The Wyatts, who leave their home and business in southern California each summer to come to Branson, have been a key part of the ministry, Herschend said. “They both have a gentle spirit and lead, as Jesus did, through serving everyone around them. I know of no couple who has touched more lives in such enduring ways.”

The Discipleship Focus programs use the Bible study, Discovery: God’s Answers to Our Deepest Questions, written by Will Wyatt and published by Navigators Dawson Media. “It’s about learning to give control to God,” Wyatt said. The Wyatts still lead the Branson study, with small groups led by additional staffers.
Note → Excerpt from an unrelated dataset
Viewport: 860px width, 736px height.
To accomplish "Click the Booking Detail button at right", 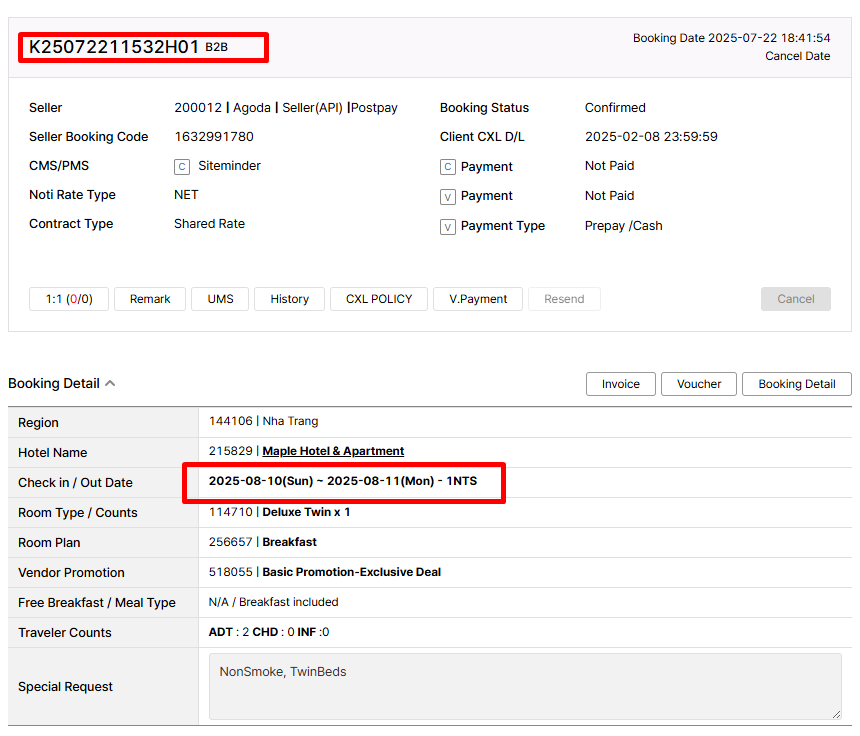I will (x=796, y=384).
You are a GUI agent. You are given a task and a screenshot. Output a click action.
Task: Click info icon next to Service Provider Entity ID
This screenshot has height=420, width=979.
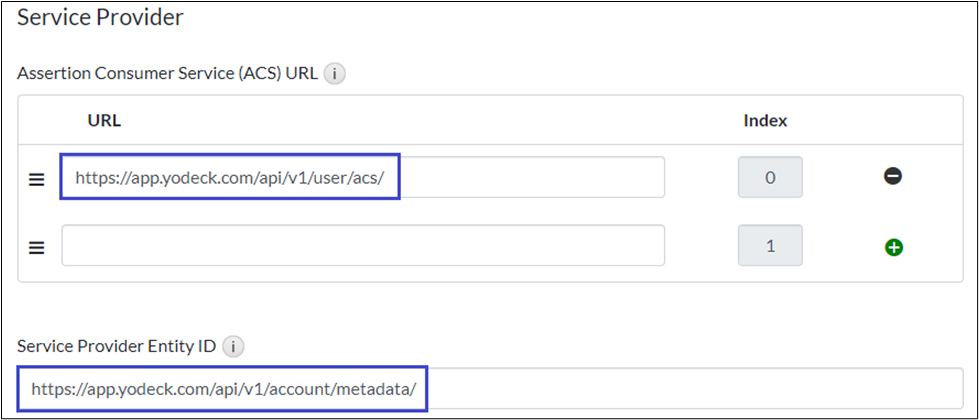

The students are encouraged to ask hard questions of the Wyatts, said Janie Derks, who went through Discipleship Focus in 2001, the summer before her senior year in college. “Their wisdom is the strength of the program,” she said. “In talking with Will, I got the idea that you’re not only called to do ministry, but that you get to do ministry, which was a huge paradigm shift for me.” Now on Young Life staff in Holland, Mich., Derks said her summer in the program led to the decision to go on Young Life staff, and she still uses the principles she learned — and even Wyatt’s illustrations — in her ministry today.

The work component of Discipleship Focus meets the students’ need for summer income, and the HFE Human Resources department works with the students so that they can take time away from the jobs to take the high schoolers they work with at home to camp. The summer jobs, which range from ride operations to food service, also play a role in their spiritual growth. “We pray that God puts them in the jobs where they need to be to learn what God wants to teach them,” Wyatt said.

Workers for God’s harvest

In 2005, the Wyatts conducted a survey of the alumni of the Discipleship Focus program, to evaluate the long-term effect of the ministry. Of more than 200 who responded, at least 30 are pastors, 40 are on the staff of other ministries, 60 are or have been on Young Life staff and nearly all ranked their summer with Discipleship Focus as a significant part of their spiritual growth.
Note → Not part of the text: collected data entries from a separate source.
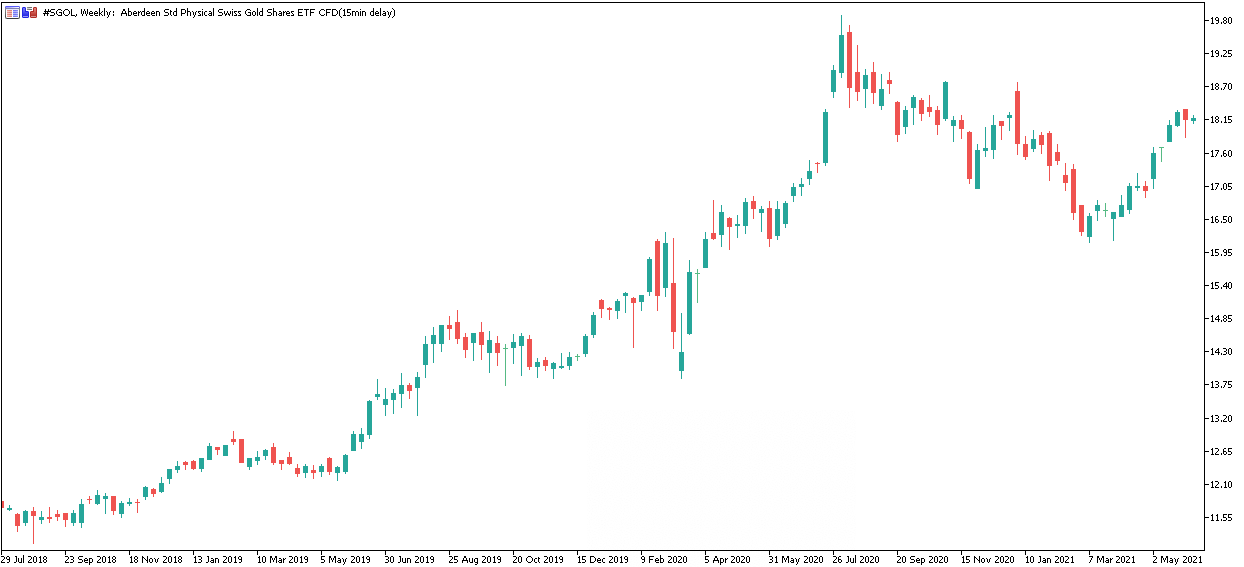Select the 26 Jul 2020 time marker
Image resolution: width=1244 pixels, height=567 pixels.
(x=856, y=560)
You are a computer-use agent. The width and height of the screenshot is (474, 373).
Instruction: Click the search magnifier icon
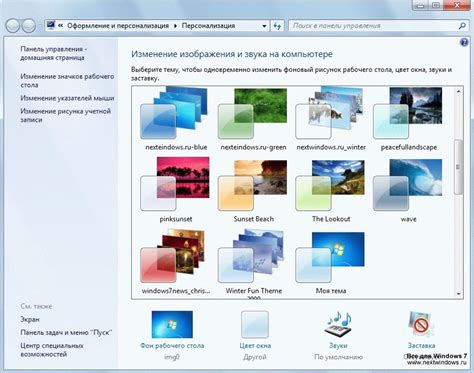click(462, 26)
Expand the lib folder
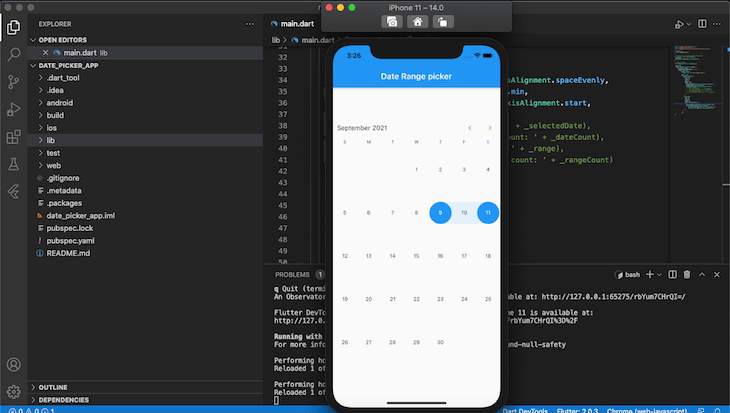 click(51, 140)
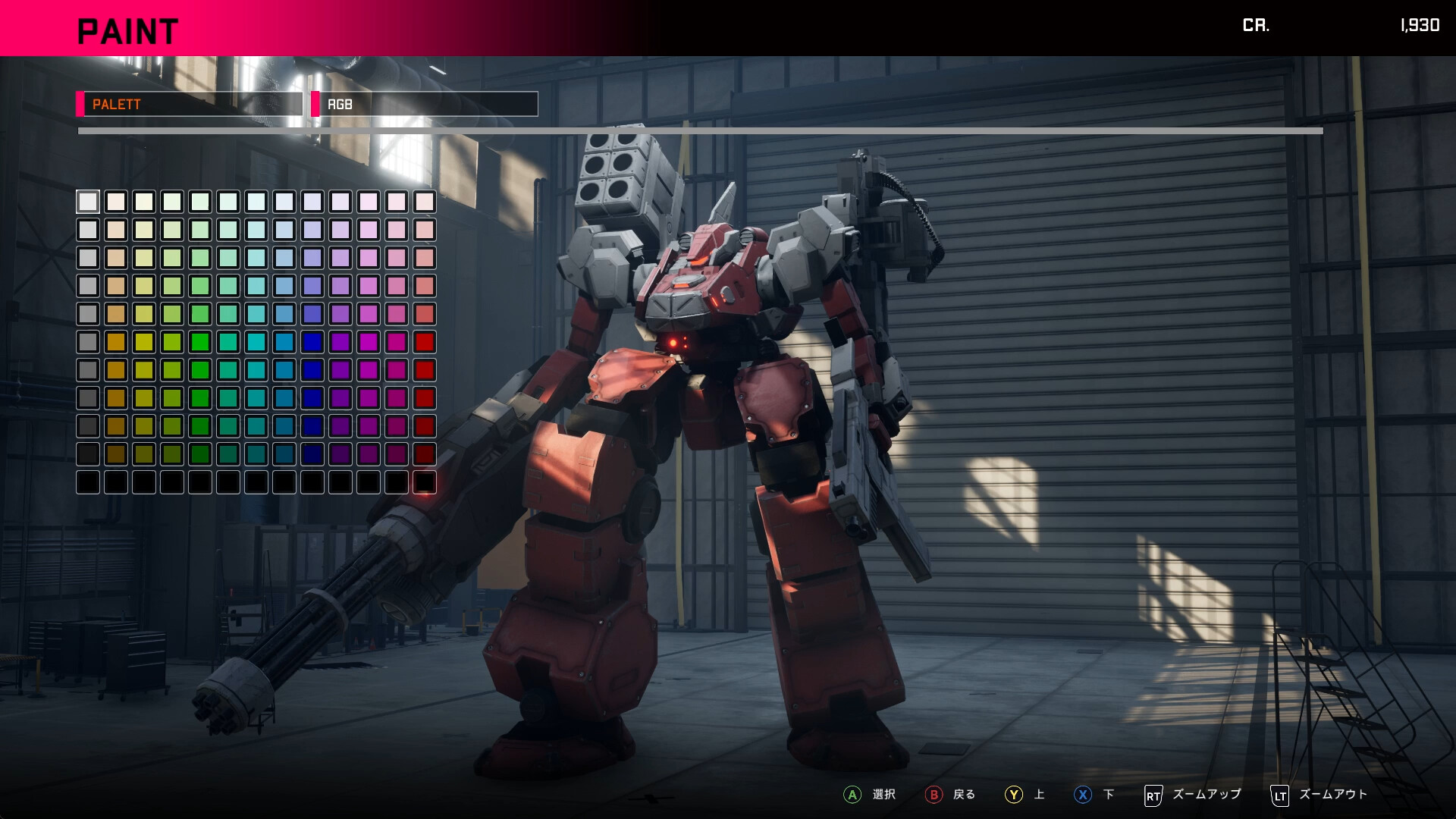Pick the magenta swatch in sixth row
The image size is (1456, 819).
tap(369, 342)
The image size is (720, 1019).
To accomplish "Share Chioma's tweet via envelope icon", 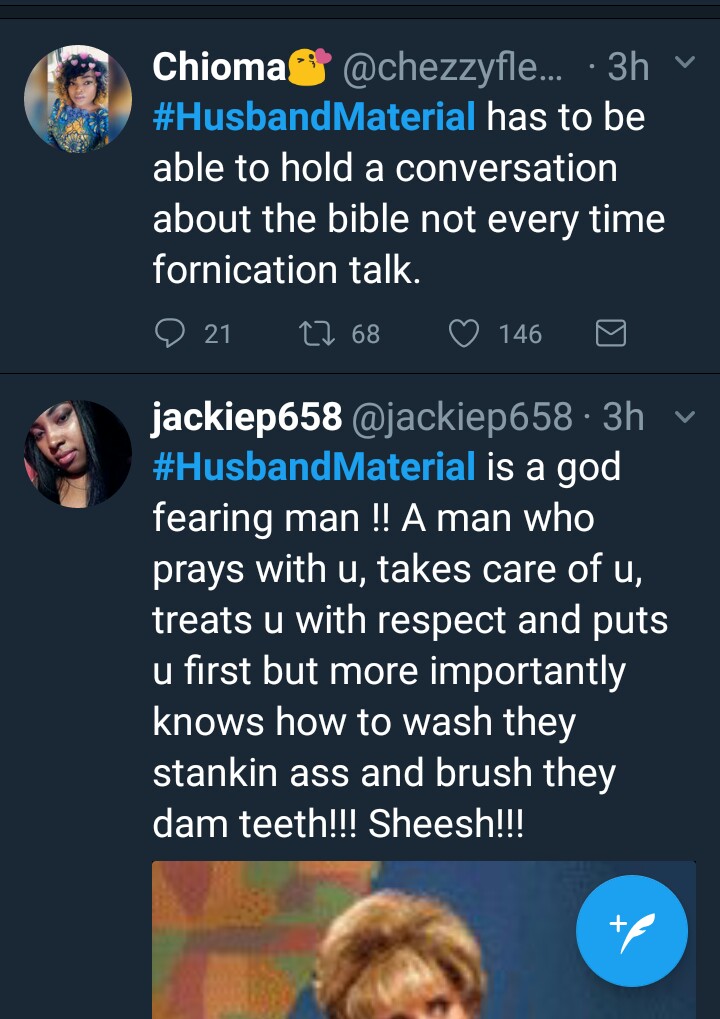I will point(611,333).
Thirty years after that initial call, Jack Herschend is pleased with the program that has influenced so many young lives. “As a company, we have been blessed in many ways, and the opportunity to partner in this program that supports the spiritual growth and development of young Christian leaders is one of those blessings,” he said. Tom Pruden said he encourages all student leaders to consider the Discipleship Focus program. “I’ve always said it’s one of the best kept secrets in Young Life.”